__What you are asked to do__: Can you reproduce the passage on Finnic place names in Gaul word for word, from "As much as I" to "or San Sebastian."?

__Passage to read__:
⟨

Based on my theory that large scale traders
originated millenia previously and established a large scale Finnic
trade language, I studied place names around Roman Gaul and Britain, to
detect Finnic names - using the criteria that ancient peoples named
places by describing them (plus an added ending to signify it was a
name and not just a description - usually a genitive)
As much as I wanted to be able to translate with
Finnic (using Estonian) place names everywhere in Gaul, but in fact
most of the believable translations were at the trade routes by which
ancient traders crossed between the Mediterranean and Atlantic via to
rivers at the neck of the Iberian Peninsula - Ebro to the south of the
Pyrennes Mountains, and the Garonne to the north,
The most notable place name, still found on maps
today is the Spanish name for the Bay of Biscay - Mar Cantabrico. There
is also a mountain range Cordillera Cntbrica. Roman texts also identify
a tribe of that name south of the region of Bilbao or San Sebastian.
The word resonates with Estonian
kandav riigi
'nations that carry, transport'. The Ebro flows towards the
Mediterranean from across the mountains Thus, there were people
with the role of carrying wares between the Atlantic and the upper
Ebro. The word "Ebro" itself combines two quite common word elements in
place names in western Europe - most noticable in Roman times - an ABA
which was the word used for a river that descended to the sea, and was
therefore a very long estuary, and the element RA (RO, RU, etc) which
was used often as a suffix meaning 'way, route' (In modern Estonian it
appears in
rada, rata 'path, way' and is also at the origins of English
road.) It appears at the origins of the names of all major trade rivers - Rhine (Roman
Rhennus), Rhone (Roman
Rhodanus) and the -RA element occurred as a suffix in many river names - for examplem Loire was Roman
Liger or
Ligera, Oder was
Otra, the Danube was to Greeks
Ister or
Istra, the Dneiper was
Nistra, the Volga according to Ptolemy was
Rha. All these names interpret well - for example LIgera resonates with Est
liige ra(da)

⟩

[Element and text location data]
⟨

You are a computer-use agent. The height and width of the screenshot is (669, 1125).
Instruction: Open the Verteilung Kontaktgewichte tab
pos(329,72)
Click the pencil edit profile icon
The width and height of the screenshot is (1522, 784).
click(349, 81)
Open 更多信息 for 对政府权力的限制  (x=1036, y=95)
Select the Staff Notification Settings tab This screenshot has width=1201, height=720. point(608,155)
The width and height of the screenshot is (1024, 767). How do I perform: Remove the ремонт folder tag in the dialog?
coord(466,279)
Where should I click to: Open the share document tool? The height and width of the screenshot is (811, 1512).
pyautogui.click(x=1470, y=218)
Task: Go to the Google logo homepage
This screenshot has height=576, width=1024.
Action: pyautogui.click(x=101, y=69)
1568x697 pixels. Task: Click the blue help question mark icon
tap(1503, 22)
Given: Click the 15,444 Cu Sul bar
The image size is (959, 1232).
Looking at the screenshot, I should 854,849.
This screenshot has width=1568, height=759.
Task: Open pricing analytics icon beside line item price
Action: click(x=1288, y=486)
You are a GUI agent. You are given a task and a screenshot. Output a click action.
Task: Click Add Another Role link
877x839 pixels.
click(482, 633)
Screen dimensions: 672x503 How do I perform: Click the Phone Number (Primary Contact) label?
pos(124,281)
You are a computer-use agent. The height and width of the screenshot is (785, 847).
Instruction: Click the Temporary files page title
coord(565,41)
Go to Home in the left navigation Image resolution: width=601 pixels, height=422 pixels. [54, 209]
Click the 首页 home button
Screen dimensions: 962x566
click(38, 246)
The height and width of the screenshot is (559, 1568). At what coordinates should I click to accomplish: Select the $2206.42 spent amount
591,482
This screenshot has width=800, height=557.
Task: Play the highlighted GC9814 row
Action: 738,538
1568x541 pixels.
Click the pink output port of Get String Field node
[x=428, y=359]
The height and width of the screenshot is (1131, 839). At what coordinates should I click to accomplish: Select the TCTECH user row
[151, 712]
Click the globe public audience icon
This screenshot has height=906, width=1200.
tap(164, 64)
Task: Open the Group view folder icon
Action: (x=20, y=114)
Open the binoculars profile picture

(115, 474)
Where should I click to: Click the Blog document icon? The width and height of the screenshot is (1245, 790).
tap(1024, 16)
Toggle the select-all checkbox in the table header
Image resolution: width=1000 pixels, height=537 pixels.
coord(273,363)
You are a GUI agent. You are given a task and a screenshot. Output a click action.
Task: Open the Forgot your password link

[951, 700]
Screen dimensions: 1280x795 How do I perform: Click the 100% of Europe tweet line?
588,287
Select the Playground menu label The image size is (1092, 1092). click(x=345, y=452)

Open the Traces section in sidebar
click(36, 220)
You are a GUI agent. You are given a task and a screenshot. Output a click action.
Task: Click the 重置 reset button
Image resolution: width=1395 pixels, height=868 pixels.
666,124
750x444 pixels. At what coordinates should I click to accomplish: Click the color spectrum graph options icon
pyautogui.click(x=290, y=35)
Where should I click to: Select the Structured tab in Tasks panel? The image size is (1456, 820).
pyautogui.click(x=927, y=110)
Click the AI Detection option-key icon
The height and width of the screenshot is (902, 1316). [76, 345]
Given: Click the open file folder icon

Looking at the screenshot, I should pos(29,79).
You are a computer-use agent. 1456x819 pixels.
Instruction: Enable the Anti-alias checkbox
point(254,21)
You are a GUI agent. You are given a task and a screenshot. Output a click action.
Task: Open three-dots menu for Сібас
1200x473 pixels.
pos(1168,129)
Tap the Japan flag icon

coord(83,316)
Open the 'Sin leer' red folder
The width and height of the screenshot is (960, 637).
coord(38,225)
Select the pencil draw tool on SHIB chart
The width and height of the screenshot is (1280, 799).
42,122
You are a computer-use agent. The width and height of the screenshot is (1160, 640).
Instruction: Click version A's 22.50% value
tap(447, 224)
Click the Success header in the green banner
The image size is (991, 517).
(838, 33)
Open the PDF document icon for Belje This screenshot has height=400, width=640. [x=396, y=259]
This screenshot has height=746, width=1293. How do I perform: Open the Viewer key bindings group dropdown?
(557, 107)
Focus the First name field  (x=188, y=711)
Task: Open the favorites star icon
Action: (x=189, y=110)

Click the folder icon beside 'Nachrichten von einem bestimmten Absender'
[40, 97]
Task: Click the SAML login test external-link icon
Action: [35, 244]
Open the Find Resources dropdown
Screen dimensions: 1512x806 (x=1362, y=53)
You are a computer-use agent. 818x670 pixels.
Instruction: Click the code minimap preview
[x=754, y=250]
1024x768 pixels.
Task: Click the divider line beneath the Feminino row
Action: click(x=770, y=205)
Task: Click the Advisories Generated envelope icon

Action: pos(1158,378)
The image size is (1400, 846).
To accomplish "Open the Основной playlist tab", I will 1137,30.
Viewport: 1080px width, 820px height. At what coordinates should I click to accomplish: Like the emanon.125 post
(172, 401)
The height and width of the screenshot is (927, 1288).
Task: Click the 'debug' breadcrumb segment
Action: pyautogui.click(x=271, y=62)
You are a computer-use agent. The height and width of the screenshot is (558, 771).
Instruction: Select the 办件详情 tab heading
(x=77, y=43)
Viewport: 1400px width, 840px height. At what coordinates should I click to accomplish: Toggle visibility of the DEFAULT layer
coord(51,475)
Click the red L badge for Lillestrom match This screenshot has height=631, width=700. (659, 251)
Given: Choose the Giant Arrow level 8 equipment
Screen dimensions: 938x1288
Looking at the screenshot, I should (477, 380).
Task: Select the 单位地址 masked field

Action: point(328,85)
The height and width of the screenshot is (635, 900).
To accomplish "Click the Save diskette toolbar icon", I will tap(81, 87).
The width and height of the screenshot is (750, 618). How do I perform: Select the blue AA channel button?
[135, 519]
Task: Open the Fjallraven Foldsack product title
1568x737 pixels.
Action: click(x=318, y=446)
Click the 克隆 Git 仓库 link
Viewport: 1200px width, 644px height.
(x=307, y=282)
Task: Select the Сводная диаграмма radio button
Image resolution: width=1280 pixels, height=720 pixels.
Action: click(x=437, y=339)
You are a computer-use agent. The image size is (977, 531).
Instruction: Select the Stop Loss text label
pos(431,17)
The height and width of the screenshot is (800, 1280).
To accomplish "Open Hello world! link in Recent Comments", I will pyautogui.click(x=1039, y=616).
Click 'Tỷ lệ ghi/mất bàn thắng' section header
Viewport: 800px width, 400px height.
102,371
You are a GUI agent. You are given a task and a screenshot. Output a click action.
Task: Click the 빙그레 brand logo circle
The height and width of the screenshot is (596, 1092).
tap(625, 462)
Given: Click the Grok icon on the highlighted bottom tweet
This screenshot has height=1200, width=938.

⟩

__Response to the exercise__:
As much as I wanted to be able to translate with
Finnic (using Estonian) place names everywhere in Gaul, but in fact
most of the believable translations were at the trade routes by which
ancient traders crossed between the Mediterranean and Atlantic via to
rivers at the neck of the Iberian Peninsula - Ebro to the south of the
Pyrennes Mountains, and the Garonne to the north,
The most notable place name, still found on maps
today is the Spanish name for the Bay of Biscay - Mar Cantabrico. There
is also a mountain range Cordillera Cntbrica. Roman texts also identify
a tribe of that name south of the region of Bilbao or San Sebastian.